--- TASK ITEM ---
Would you copy each line of the records that includes the word "akzeptieren"?

--- SOURCE RECORDS ---
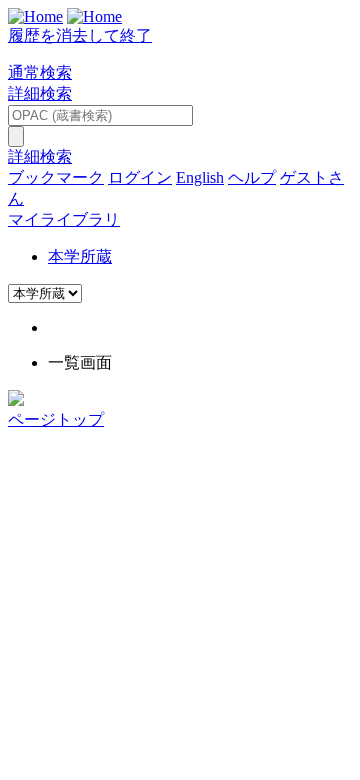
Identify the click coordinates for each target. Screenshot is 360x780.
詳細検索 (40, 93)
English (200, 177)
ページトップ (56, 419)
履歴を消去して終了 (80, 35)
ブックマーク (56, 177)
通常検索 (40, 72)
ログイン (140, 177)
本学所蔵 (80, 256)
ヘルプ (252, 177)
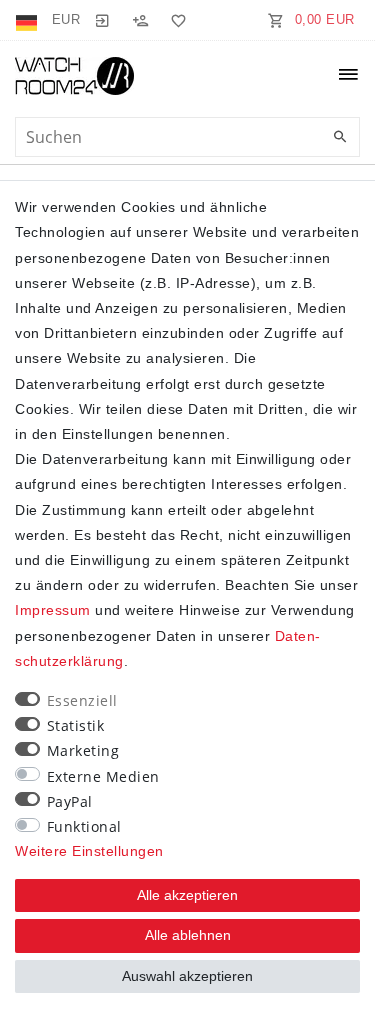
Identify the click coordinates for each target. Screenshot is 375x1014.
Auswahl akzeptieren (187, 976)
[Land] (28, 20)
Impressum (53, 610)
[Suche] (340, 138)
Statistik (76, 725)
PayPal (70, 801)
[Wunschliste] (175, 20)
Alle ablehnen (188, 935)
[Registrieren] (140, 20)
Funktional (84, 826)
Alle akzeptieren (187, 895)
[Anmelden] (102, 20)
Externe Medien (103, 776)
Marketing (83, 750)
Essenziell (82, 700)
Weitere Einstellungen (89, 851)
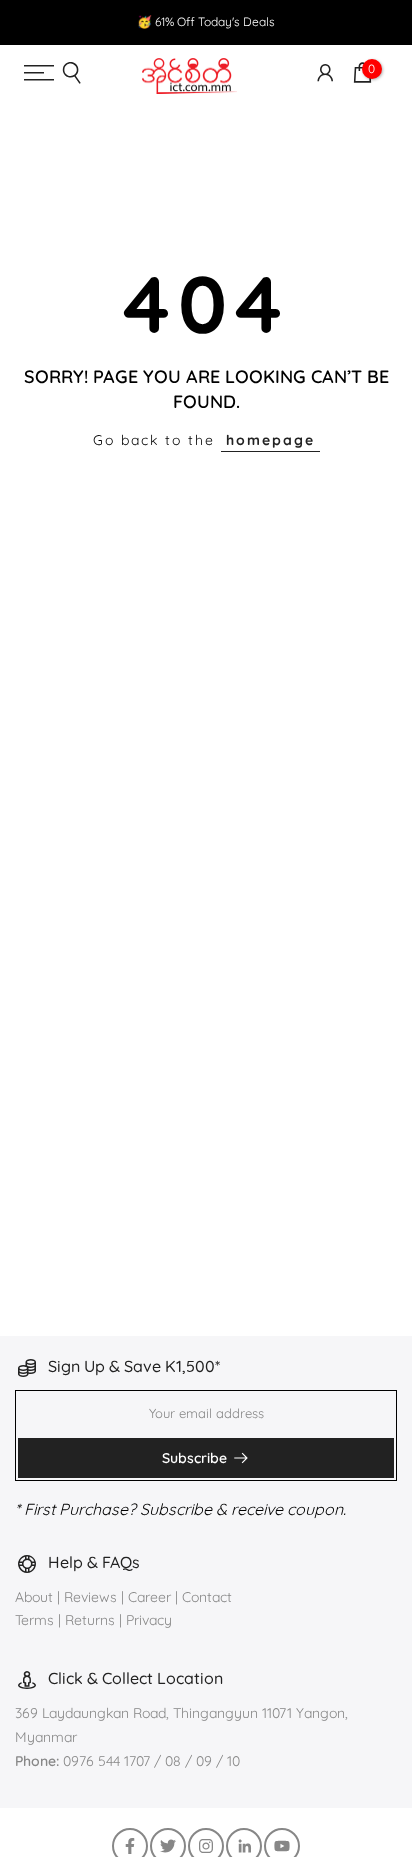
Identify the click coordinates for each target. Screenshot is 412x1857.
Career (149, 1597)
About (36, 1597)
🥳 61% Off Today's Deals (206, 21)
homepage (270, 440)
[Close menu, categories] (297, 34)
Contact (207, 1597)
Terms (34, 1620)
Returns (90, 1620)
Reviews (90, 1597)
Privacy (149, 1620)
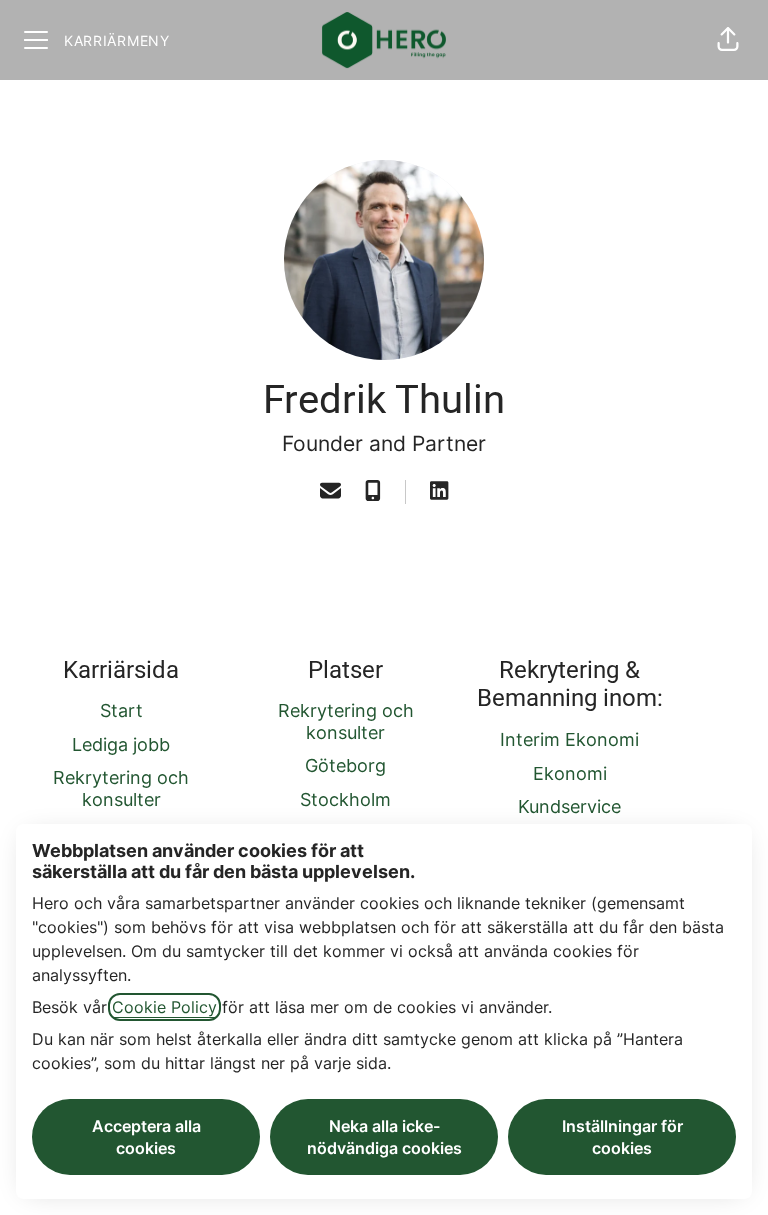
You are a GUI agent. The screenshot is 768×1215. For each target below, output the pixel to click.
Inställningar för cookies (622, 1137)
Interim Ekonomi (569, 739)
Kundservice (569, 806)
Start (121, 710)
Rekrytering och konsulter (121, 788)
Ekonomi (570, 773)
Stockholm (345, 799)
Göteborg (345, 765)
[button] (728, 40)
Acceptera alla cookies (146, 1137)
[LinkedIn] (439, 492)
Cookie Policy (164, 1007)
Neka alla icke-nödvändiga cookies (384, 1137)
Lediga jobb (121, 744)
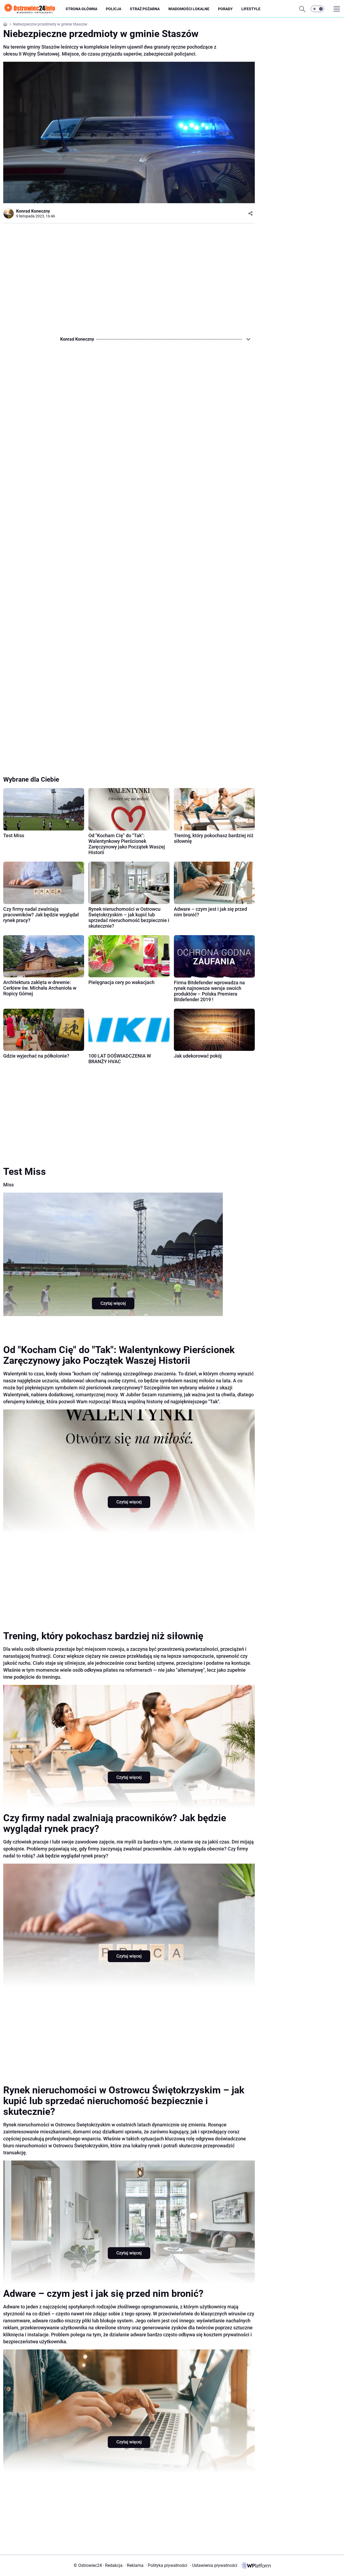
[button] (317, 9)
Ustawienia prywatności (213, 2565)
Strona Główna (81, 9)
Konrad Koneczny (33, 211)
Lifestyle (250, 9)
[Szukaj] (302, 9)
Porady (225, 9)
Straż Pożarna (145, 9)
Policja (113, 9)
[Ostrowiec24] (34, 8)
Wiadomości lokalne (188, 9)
* * *
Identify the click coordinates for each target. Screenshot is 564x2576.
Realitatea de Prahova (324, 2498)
--
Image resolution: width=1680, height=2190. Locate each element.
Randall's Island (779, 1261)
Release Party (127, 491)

--- ANSWER SPACE ---
Auswahl akzeptieren (187, 976)
Alle akzeptieren (187, 895)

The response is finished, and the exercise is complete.